Pourquoi à Caylus, Tarn-et-Garonne ? Parce que c’est dans un village d’à côté qu’est né et qu’a beaucoup vécu René Andrieu, et c’est aussi là que « Jacques le Belge » a fait sa rencontre. Une magnifique coïncidence si on sait que le dit Jacques est expert en tableau et que le village s’appelle Beauregard, là où la famille Andrieu faisait de bons repas.
Les deux hommes se rencontrèrent autour de l’art et la première surprise de l’exposition c’est le soin minutieux avec lequel elle est techniquement mise en place. Il ne s’agit donc pas d’une expo militante retraçant la vie de René Andrieu mais d’une confrontation avec les archives artistiques accumulées par le personnage au cours de sa vie. Pas pour gommer, ce qui serait impossible, l’engagement communiste du journaliste. D’ailleurs Jacques m’indique qu’une exposition à Londres va honorer le Picasso communiste, un homme qui, jusque sur son lit de mort a souhaité vérifier qu’il était à jour de ses cotisations au PCF, contrairement à ce que des critiques ont laissé entendre. Il va y contribuer par le prêt de quelques photos.
L’autre pilier de l’exposition est donc Janine Andrieu, l’épouse de René avec qui elle eut une fille. Elle a permis le prêt des œuvres que Jacques a si soigneusement restauré en vue de l’ouverture d’un musée qui conserverait toute la richesse des archives existantes. Janine sort ainsi de l’ombre au moment où elle publie aux Editions L’Harmattan une autobiographie qui va jusqu’à sa rencontre avec René du temps où son nom dans la Résistance était la Joconde.
Eline est présente par un immense tableau représentant une manifestation et complète merveilleusement ce croisement exceptionnel entre art et politique que l’on ne s’attend pas à trouver à l’Espace Zadkine-Prax.
Et Stendhal ? J’avais lu autrefois le livre de René Andrieu sur Stendhal (Stendhal ou le bal masqué, 1983 Lattès) avec grand intérêt car je croyais avoir la même passion que lui pour cet écrivain or, en marchant au milieu de cette ambiance de l’expo, en lisant les dédicaces, en croisant autant d’artistes, j’ai compris que pour Andrieu, Stendhal n’était pas seulement un objet d’étude. Il était Stendhalien depuis le jour où il avait obtenu à Toulouse sa licence de lettres et un Diplôme d’Enseignement Supérieur sur Stendhal et la philosophie au 19ème siècle. La vie du petit Quercynois fut une œuvre artistico-politique à la manière de Stendhal. Je ne peux ici en apporter une démonstration minutieuse ; j’espère seulement que la biographie qui le concernera un jour fera surgir cette dimension.

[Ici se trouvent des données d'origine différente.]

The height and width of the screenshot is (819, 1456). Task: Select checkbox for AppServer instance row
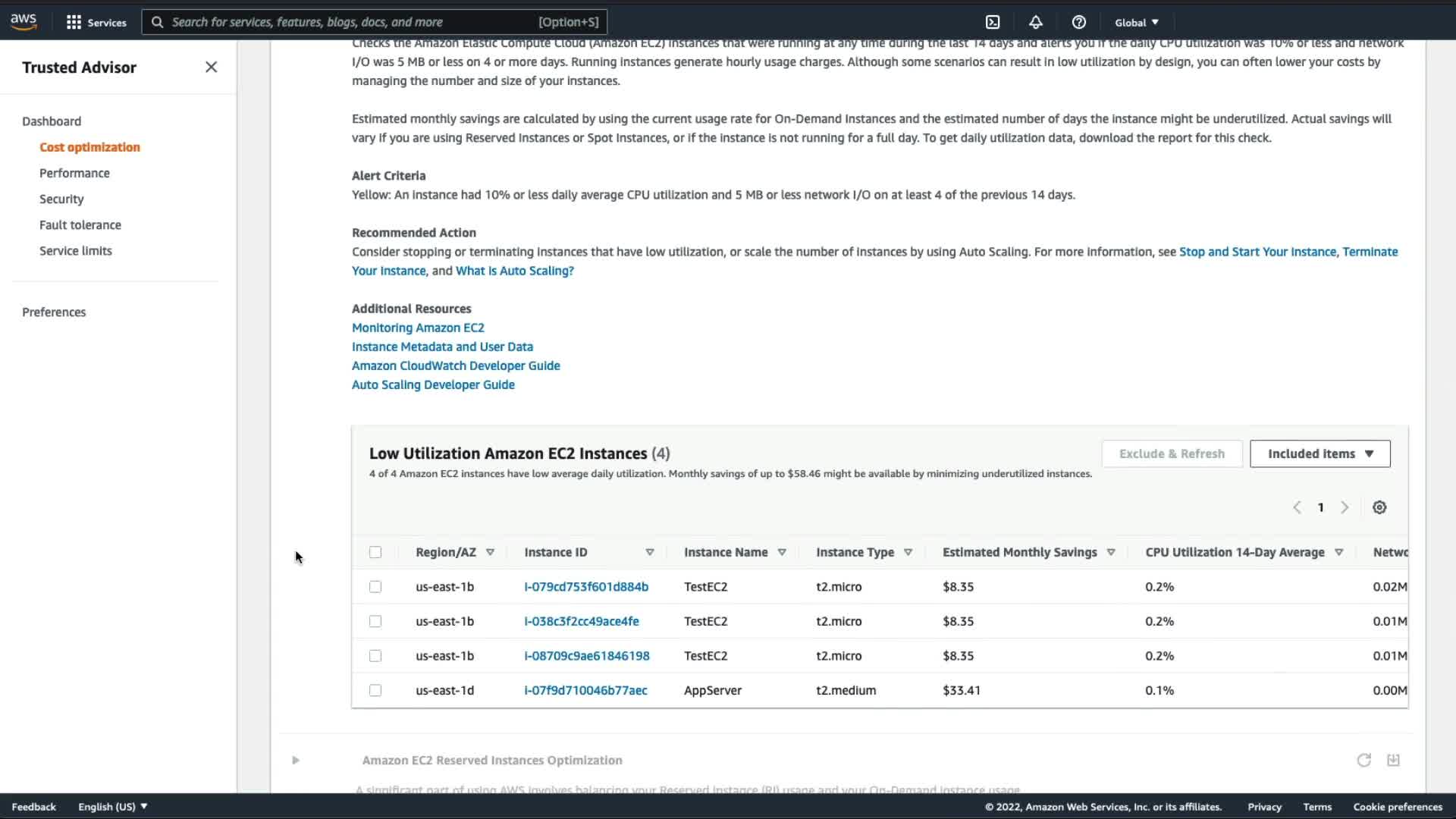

Le dépliant donné aimablement à l’entrée de l’expo contient d’abord une dédicace d’Aragon à propos des deux tomes de Henri Matisse, roman : « à René, trente-cinq ans de ma vie, et ça ne fait que deux bouquins – mais on ne réunit pas en livres illustrés l’Huma de ces années là, sauf les premières pages. Affectueusement. »
A chaque moment l’art et la vie s’unissent pour ce gamin qui, dès la 6éme passa en Conseil de discipline mais c’était pour des honneurs scolaires et non comme aujourd’hui pour des réprimandes. C’est l’illustration que j’ai retenu pour ces quelques lignes.